For full details, see the Secure Development Practices page.
Customer Responsibility
Because LiquidFiles is a self-hosted product, the following ISO 27001 control areas are entirely your organisation's responsibility and cannot be addressed by LiquidFiles as a product vendor:
- Organisational policies (A.5.1–A.5.14, A.5.24–A.5.37) — information security policies, roles, responsibilities, asset management, information classification, supplier relationships, incident management, business continuity, legal compliance.
- People controls (A.6.1–A.6.8) — screening, employment terms, training, disciplinary process, remote working.
- Physical controls (A.7.1–A.7.14) — physical perimeters, entry controls, facility security, equipment maintenance and disposal.
- Operational management — how you configure LiquidFiles, your backup strategy, your network architecture, your monitoring procedures. We can describe what the product can do, not how you have configured it.

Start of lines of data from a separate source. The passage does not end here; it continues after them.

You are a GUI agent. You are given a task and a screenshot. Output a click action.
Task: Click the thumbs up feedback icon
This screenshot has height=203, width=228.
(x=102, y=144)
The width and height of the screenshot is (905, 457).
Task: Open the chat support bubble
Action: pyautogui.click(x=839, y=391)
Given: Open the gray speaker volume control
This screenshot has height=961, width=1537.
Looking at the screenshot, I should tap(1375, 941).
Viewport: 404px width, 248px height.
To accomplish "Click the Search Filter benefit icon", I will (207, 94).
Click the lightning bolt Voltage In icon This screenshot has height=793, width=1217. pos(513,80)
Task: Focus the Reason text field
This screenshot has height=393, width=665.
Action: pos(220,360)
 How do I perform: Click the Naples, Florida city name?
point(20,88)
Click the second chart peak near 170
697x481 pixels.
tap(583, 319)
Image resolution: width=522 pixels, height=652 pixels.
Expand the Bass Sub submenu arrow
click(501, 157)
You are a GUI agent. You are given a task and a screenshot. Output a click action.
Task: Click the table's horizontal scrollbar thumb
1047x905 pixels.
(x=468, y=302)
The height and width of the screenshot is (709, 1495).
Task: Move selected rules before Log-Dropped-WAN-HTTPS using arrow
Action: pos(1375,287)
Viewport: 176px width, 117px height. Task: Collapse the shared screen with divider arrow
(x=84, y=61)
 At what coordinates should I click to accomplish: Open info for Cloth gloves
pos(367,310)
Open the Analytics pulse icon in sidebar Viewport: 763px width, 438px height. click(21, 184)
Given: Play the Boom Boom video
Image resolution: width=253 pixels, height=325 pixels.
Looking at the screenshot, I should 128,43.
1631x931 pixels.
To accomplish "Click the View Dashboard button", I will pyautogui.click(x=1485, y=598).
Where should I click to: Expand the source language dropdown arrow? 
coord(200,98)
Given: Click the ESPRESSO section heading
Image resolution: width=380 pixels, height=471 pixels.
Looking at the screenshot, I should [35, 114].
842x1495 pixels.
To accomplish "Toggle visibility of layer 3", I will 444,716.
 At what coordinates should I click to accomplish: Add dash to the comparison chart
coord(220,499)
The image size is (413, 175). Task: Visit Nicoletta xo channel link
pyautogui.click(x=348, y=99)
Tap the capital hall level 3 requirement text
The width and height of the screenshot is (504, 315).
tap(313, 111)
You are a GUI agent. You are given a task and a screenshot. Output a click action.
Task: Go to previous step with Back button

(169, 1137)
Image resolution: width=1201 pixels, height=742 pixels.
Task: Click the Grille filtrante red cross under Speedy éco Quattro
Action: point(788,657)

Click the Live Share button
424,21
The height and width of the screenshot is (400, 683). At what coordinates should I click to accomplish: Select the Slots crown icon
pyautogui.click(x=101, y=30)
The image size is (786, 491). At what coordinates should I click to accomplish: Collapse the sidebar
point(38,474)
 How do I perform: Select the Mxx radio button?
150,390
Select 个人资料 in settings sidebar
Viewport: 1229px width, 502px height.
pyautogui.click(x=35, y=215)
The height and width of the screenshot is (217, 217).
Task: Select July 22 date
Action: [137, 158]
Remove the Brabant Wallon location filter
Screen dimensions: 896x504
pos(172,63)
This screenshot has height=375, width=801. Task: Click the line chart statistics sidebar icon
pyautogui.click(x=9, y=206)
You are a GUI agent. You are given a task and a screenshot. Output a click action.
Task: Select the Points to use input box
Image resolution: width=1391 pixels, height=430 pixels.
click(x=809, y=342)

For more context on this distinction, see our Vendor Onboarding Forms page.
Download
A spreadsheet with the complete ISO 27001:2022 control mapping for LiquidFiles is available for download. This can be used as input for your Statement of Applicability or to provide to your auditors.
Download ISO 27001 Control Mapping (CSV)
The CSV file includes all 93 Annex A controls, marking each as either addressed by LiquidFiles, a shared responsibility, customer responsibility, or not applicable — with a description of the relevant LiquidFiles capability where applicable.